Keywords: Commercial knowledge. Multi referent. Pluralistic environment. University-enterprise synergy. Synergy index. Relative autonomy. Modes of coordination. Boundary crossing.

INTRODUÇÃO

Impulsionadas por políticas governamentais, por mudanças nas circunstâncias econômicas, por editais de empresas, por processos de globalização, e não menos por toda expediência política e mudança de ideologia, muitas das relações entre a academia e os negócios, e entre a pesquisa básica e as aplicações tecnológicas, mudaram no decurso do último quarto de século, muitas vezes de forma dramática em algumas disciplinas e setores econômicos mais do que em outros, por exemplo nas ciências médicas, nas ciências dos materiais e na informática. A transformação nas interações entre a academia e a empresa é bem documentada em termos de: co-publicação entre funcionários de universidades e companhias, crescente quantidade de patentes solicitadas por pesquisas acadêmicas e universitárias, pesquisa e desenvolvimento (P&D), licença ou venda de direitos, assistência técnica, várias cooperações formais e informais e contratação de profissionais capacitados etc. Hoje em dia esses caminhos constituem a maioria dos influxos entre universidade/empresa (Reamer et al., 2003). Pode-se observar aqui a expansão dos números e novas formas de interpenetração contratual e organizacional, agora disponíveis aos dirigentes das universidades e das firmas. Tais arranjos têm estimulado e facilitado iniciativas de um corpo crescente de pesquisadores acadêmicos, engajados em pesquisa fundamental, no sentido de dar um passo a mais na direção de montar seus próprios empreendimentos, enquanto mantêm simultaneamente suas posições acadêmicas. A realidade do movimento dos cientistas acadêmicos na direção do conhecimento comercial é, portanto, hoje irrefutável (Etzkowitz & Leydesdorff, 2000; Godin & Gingras, 2000; Krimsky, 2003; Lamy, 2005; Nowotny et al., 2001; Owen-Smith, 2003; Slaughter & Leslie, 1997; STI Review, 2001).

Item de ação 1:
Por favor, responda com base no trecho sobre as relações entre universidade e empresa:
(a) Quais áreas são dadas como exemplo de mudanças mais dramáticas?
(b) Em que intervalo de tempo essas relações mudaram?
(c) Que referência sustenta a afirmação de que esses caminhos constituem a maioria dos influxos entre universidade/empresa?
Item de ação 2:
Dê continuidade ao trecho sobre as relações entre universidade e empresa, escrevendo um parágrafo que siga a última frase apresentada.

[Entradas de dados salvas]

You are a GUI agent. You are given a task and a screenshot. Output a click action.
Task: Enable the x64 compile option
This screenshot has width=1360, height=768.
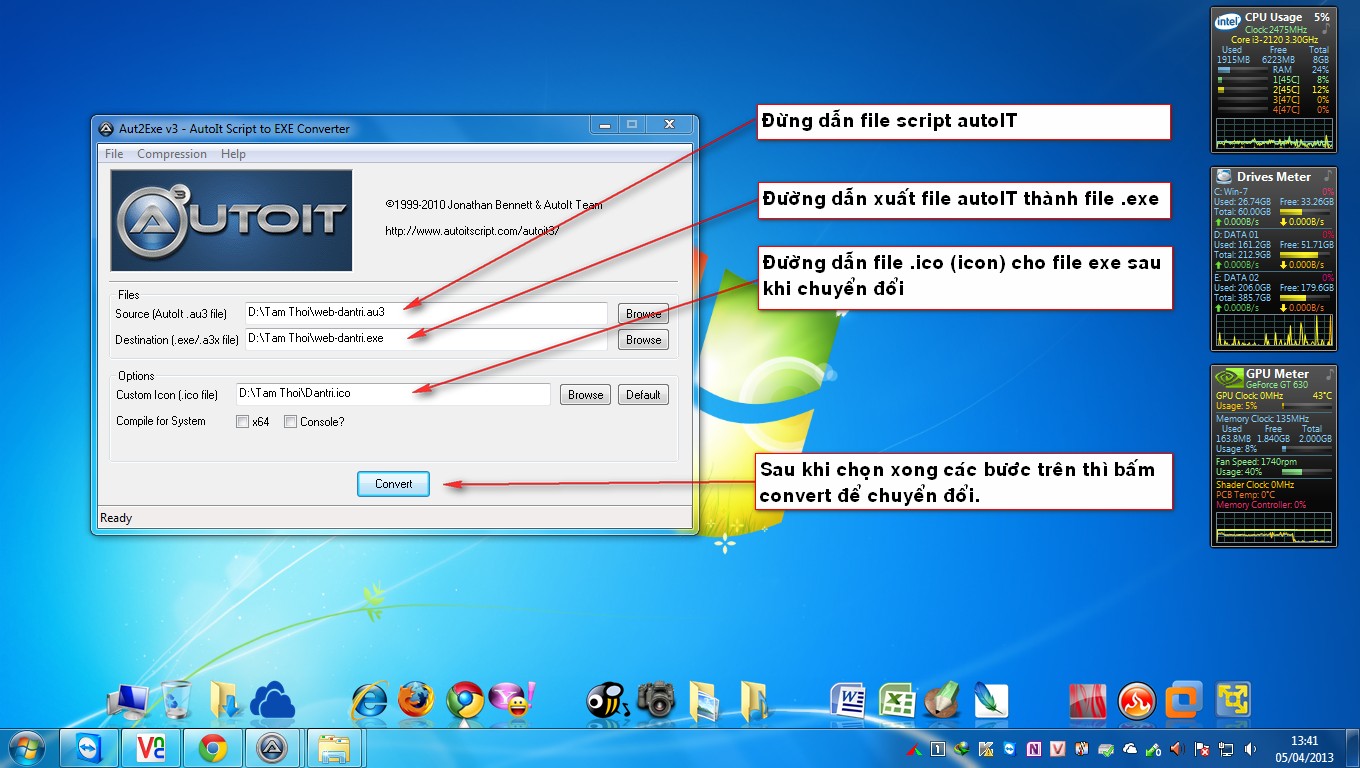click(x=242, y=422)
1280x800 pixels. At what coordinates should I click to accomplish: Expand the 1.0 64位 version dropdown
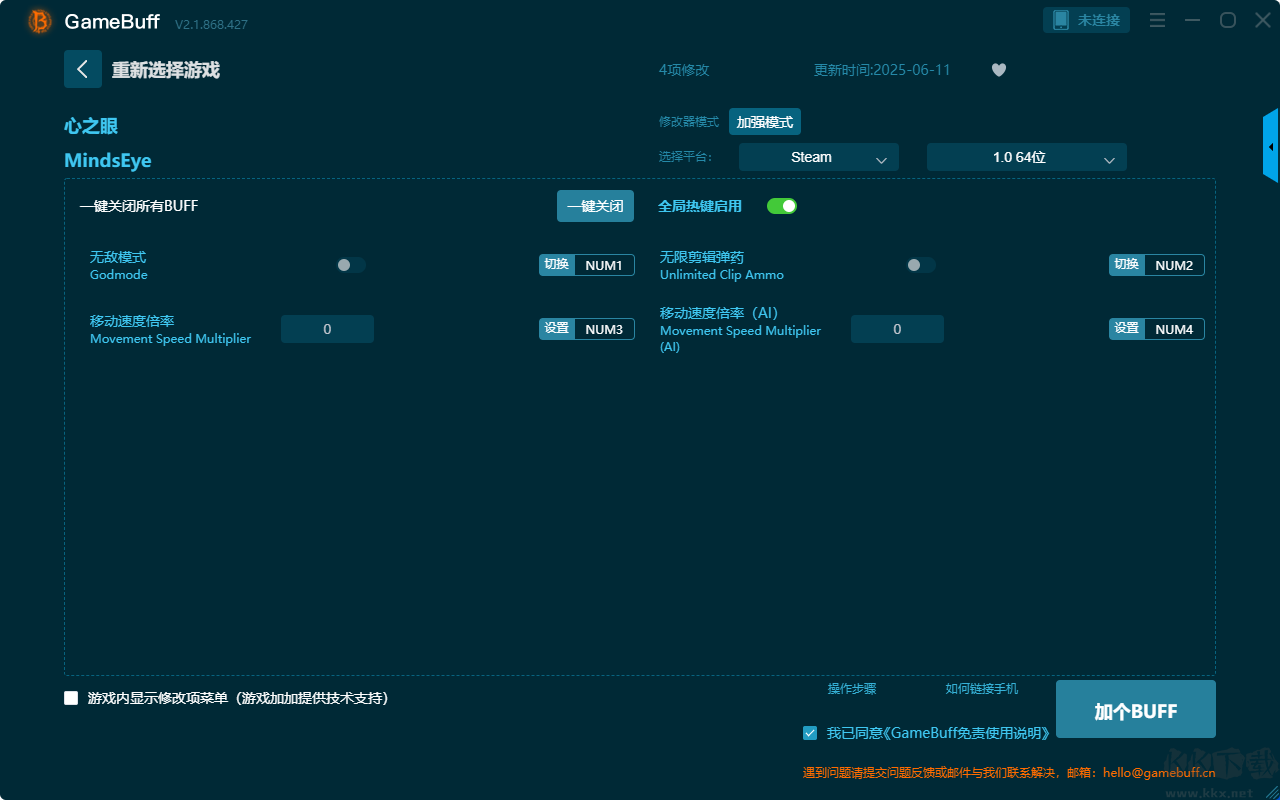pos(1026,157)
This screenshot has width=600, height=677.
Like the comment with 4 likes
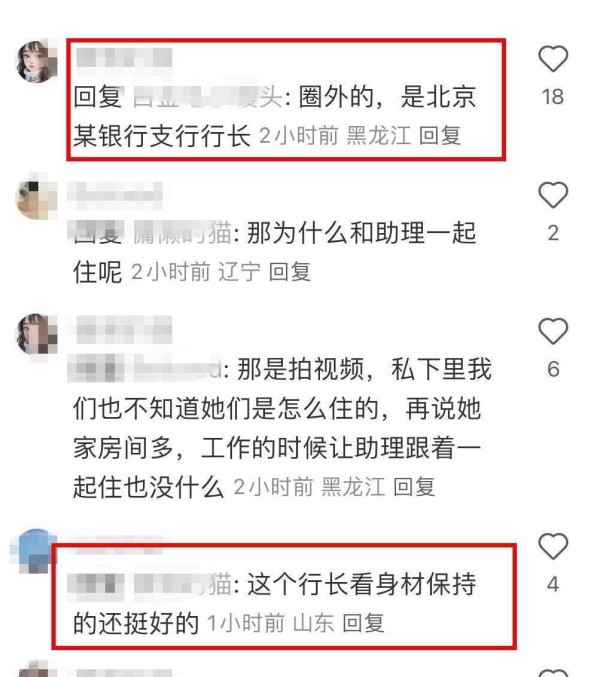pos(553,546)
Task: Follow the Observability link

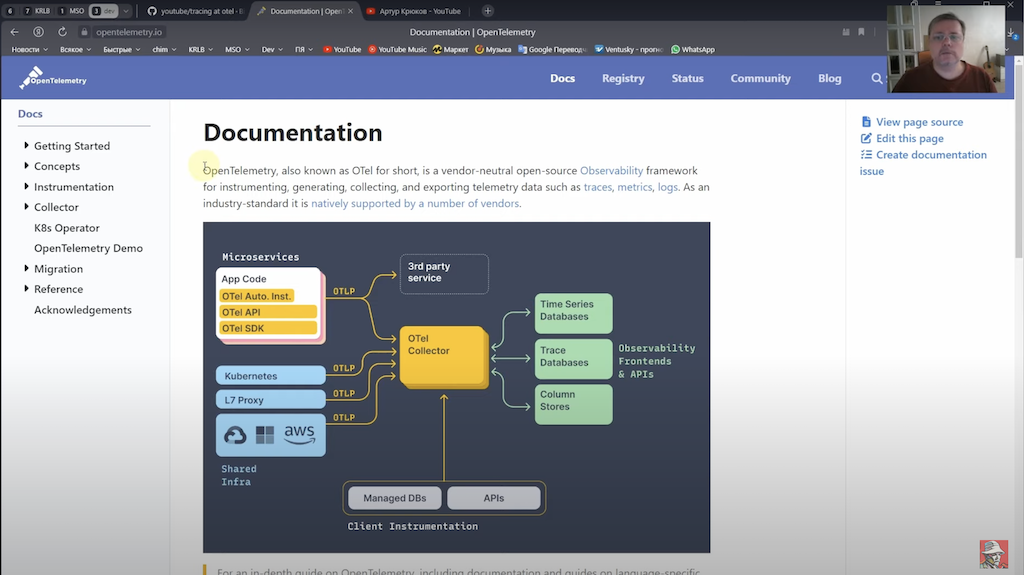Action: point(611,171)
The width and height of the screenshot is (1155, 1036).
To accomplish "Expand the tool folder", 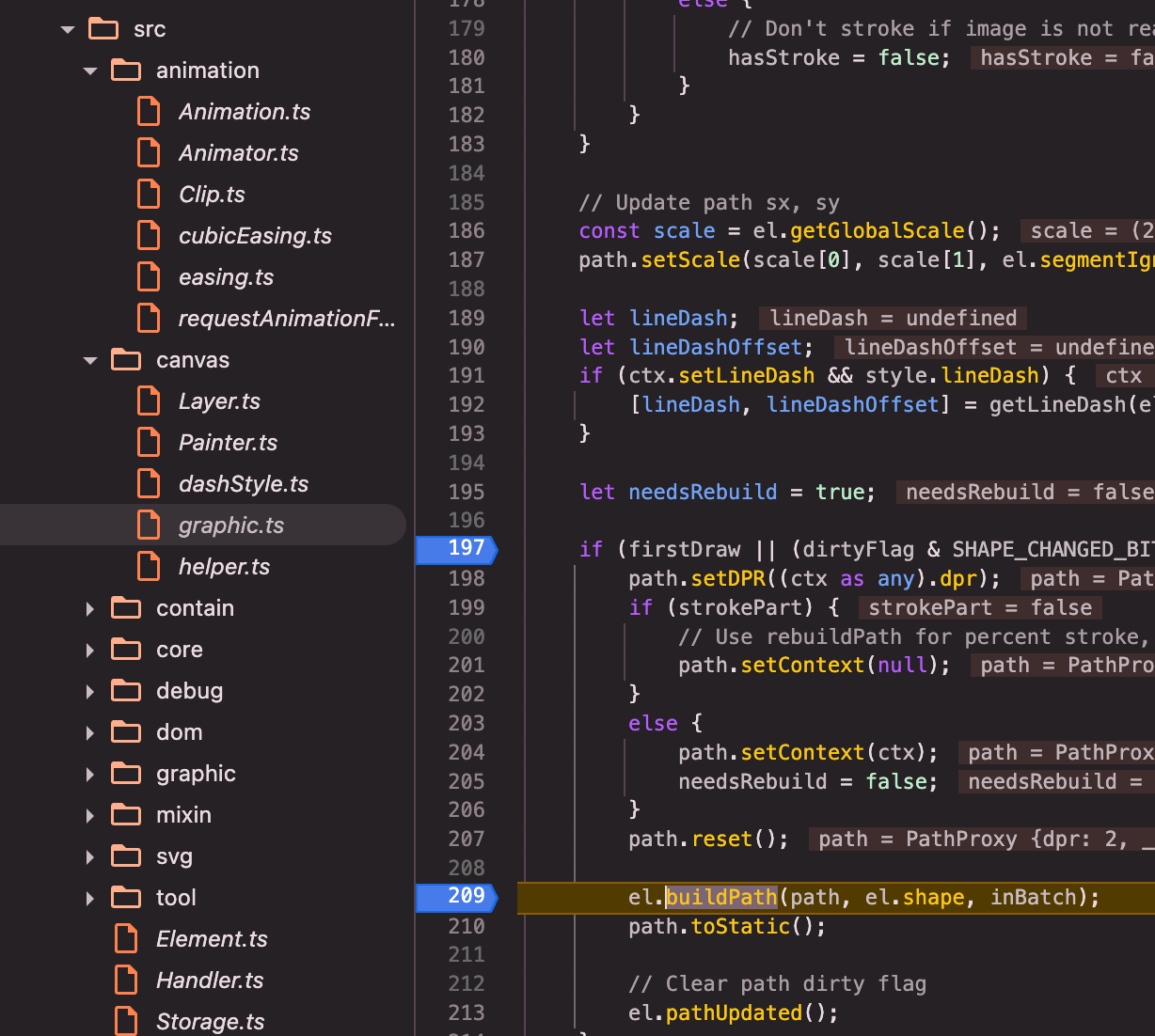I will 90,898.
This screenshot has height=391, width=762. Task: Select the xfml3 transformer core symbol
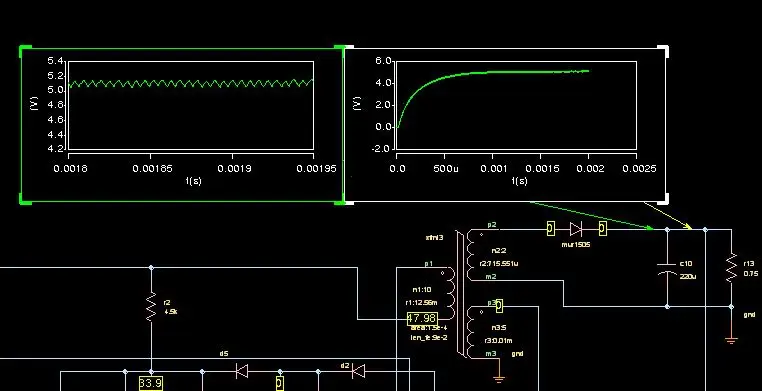460,293
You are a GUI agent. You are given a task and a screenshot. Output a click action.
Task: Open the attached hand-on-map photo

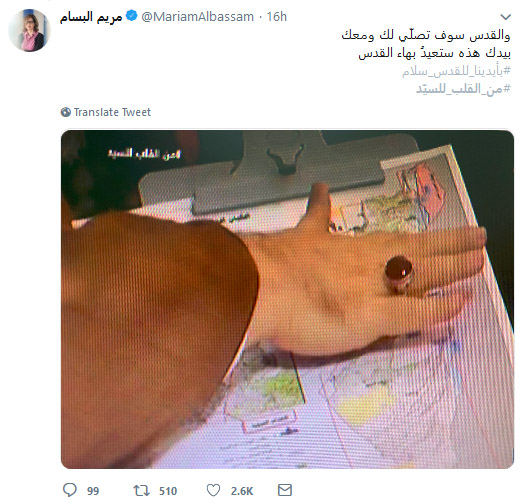[287, 299]
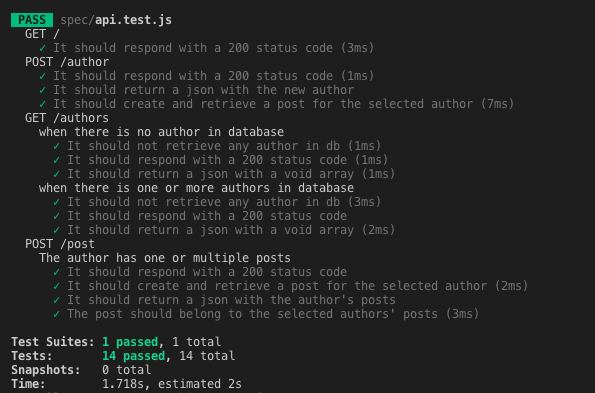This screenshot has height=393, width=595.
Task: Click 'The author has one or multiple posts'
Action: 165,258
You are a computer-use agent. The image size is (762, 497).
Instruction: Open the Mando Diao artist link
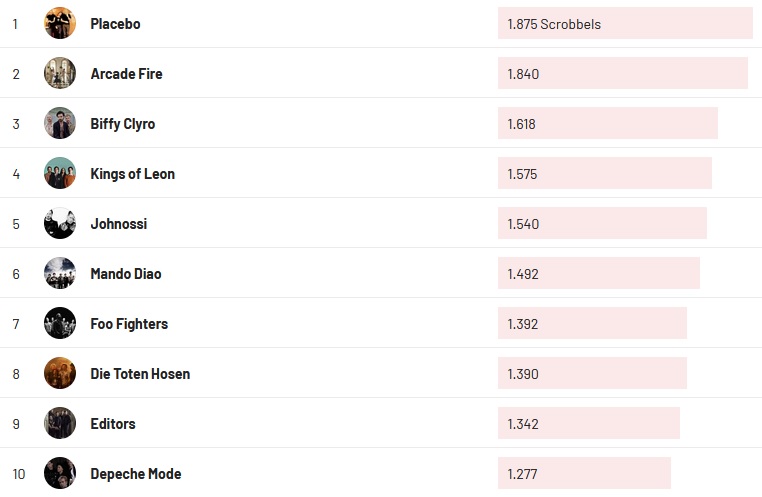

Resposta escrita 1:
(a) As ciências médicas, as ciências dos materiais e a informática.
(b) No decurso do último quarto de século.
(c) Reamer et al., 2003.

Resposta escrita 2:
A abundante documentação da evolução favorável ao conhecimento comercial, não obstante, não responde a duas perguntas cruciais (e gêmeas): o que é que tal transformação especificamente implica para a relativa mudança de posição dos indivíduos, não mais solidamente situados dentro da academia, mas operando num ambiente multirreferencial e pluralista; e o que isso implica para a composição resultante, equilíbrio e gerenciamento da cognição empregada. Para explorar a dinâmica interna e os perfis resultantes dos cientistas que geram e aplicam o conhecimento comercial, selecionamos informação estratégica a respeito da população de cientistas que fundaram suas próprias empresas e têm ativamente participado nelas. Este trabalho relata os resultados de um estudo de quatro anos com 41 indivíduos e a respectiva microanálise de quatro empresas. A pesquisa põe o foco na França do período de 1990 a 2003. A população da amostragem está ligada ao Centre National de la Recherche Scientifique (CNRS) e às universidades; e é constituída por aqueles que, em virtude do estabelecimento de uma firma ao mesmo tempo em que mantêm suas posições acadêmicas, tornaram-se conhecidos como "pesquisadores-empreendedores" ou "pesquisadores criadores de empresa". Este estudo explora como os cientistas envolvidos na produção e aplicação do conhecimento comercial percebem a conjunção entre a academia e os negócios, e como eles enfrentam as questões da interface entre a academia e os negócios.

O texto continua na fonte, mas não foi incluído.